His teacher gave him a plastic bag in which he is to place 100 items. Because he has to count them out, I decided it was time that he learned to count by tens.  We linked ten multi-link cubes together and made ten different groups of ten, each a different color.  When it is time for him to count out his items, he will show his classmates that it is much quicker to count by tens to get to 100.

I also sent a book with him for his Pre-K teacher to read, The Wolf's Chicken Stew by Keiko Kasza. It deals with numeration and number sense and is appropriate for grades PreK-3. You might be unfamiliar with the book, but it's about a wolf named Wolf (a wanna-be bad guy) who wants a fat hen for his delicious chicken stew.  Before seizing Mrs. Chicken, he decides to fatten her up first.  He is a great cook; so, he spends the next few nights in the kitchen making 100 scrumptious pancakes as well as 100 donuts, and a 100 pound cake and anonymously leaving them on her porch for Mrs. Chicken to eat. However, at the end of the book, Wolf unwittingly makes 100 new friends.

I hope you can locate this book to read to your students.  If you do, here are some fun ideas and engaging activities you might try.
  • Rewrite the ending of the story.
  • Talk about how this wolf is different from a real wolf. 

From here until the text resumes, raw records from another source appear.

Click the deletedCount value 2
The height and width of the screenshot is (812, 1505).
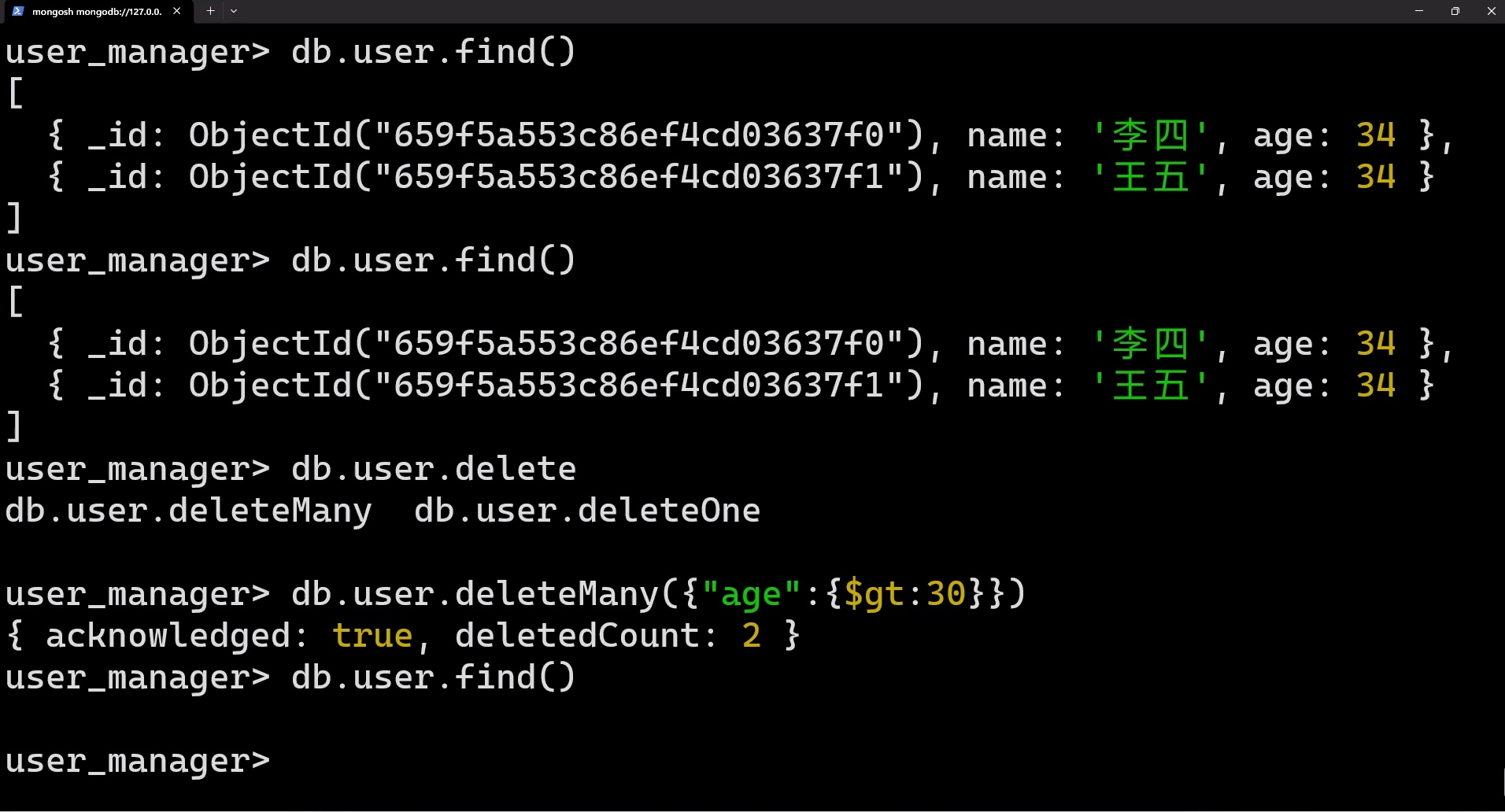[x=752, y=636]
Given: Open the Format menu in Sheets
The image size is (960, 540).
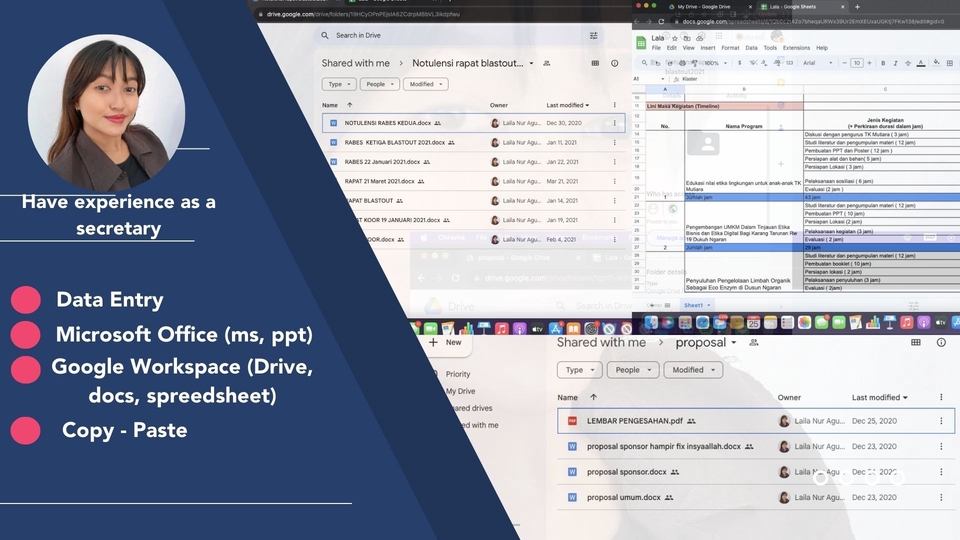Looking at the screenshot, I should tap(730, 47).
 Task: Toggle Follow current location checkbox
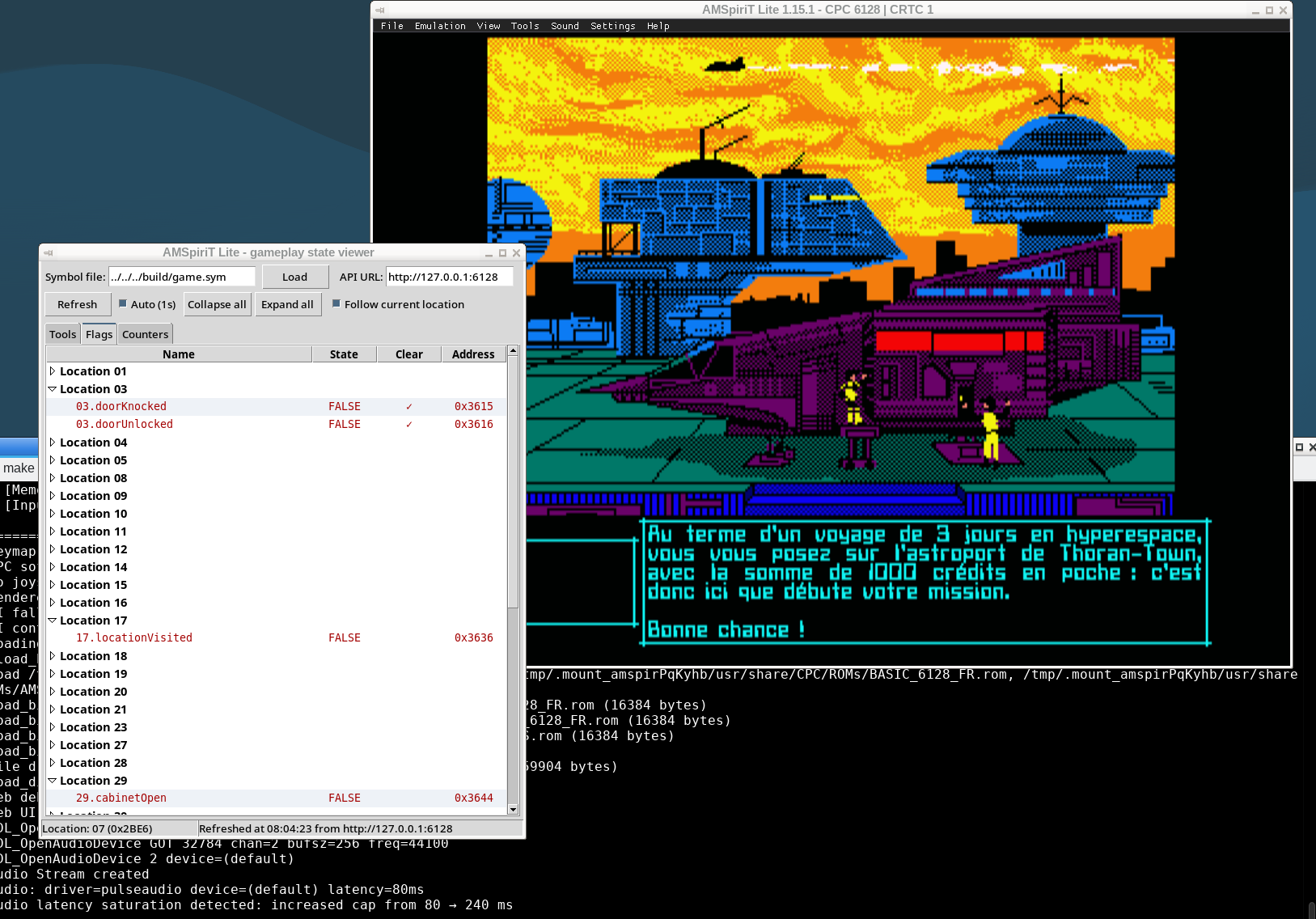pyautogui.click(x=336, y=304)
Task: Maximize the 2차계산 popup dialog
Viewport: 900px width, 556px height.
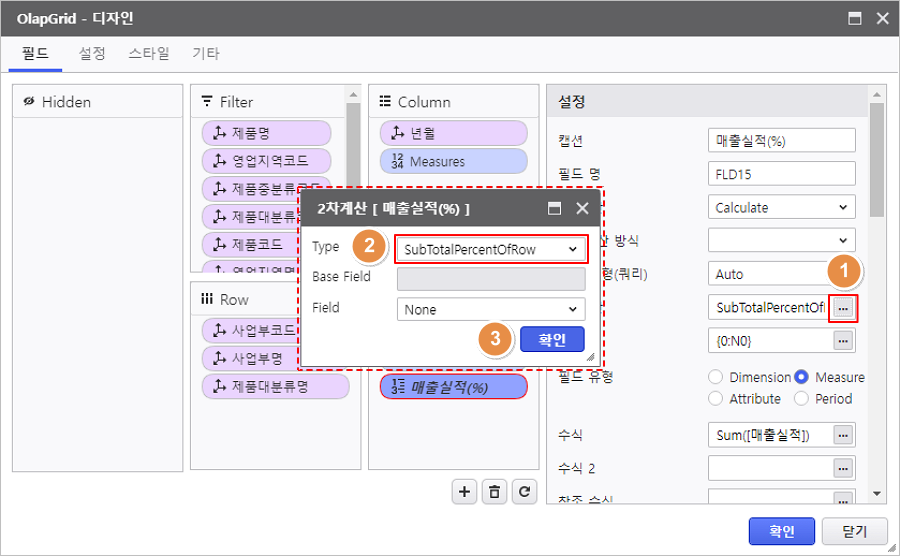Action: pyautogui.click(x=554, y=209)
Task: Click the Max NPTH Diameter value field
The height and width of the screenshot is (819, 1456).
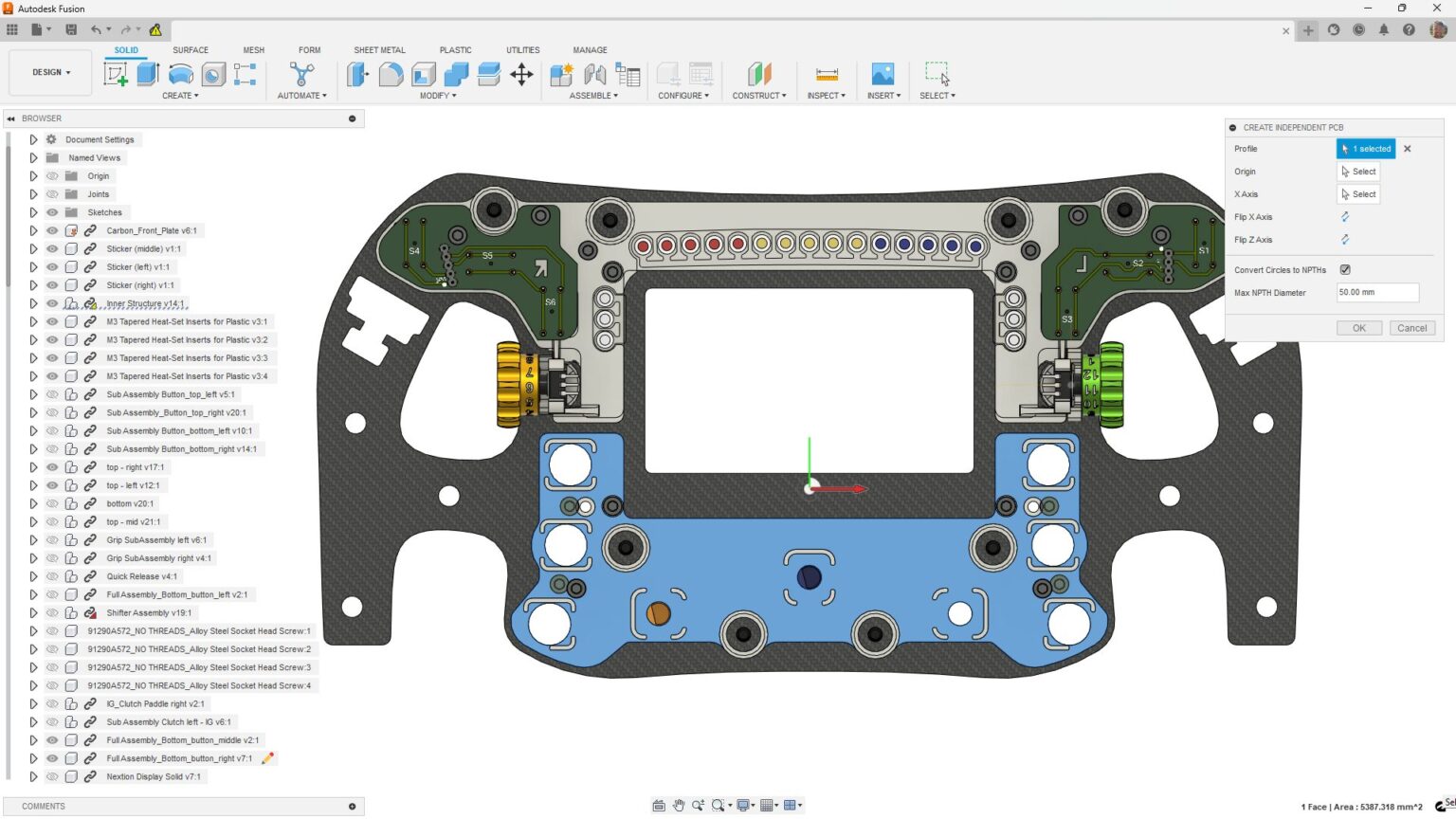Action: click(1376, 292)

  • Retell the story using different food items that the wolf might have used to fatten up Mrs. Chicken. 
  • Using connecting links, connect 100 of them. Then find items in the classroom that weigh 100 links using a balance scale. 
  • Use the picture where the wolf is making pancakes and write the recipe. 
  • Using the picture of the 100 pound cake, write as many words as possible that describe the cake. 
  • Hide 100 "chicks" (made out of paper) around the classroom and see if the children can find them all.
  • List reasons why this is fictional story and not a real story.
Whatever you do, have fun with your students.  Remind them that they are "1 out of 100"! And a BIG thank you to each of you for giving 100% to teaching!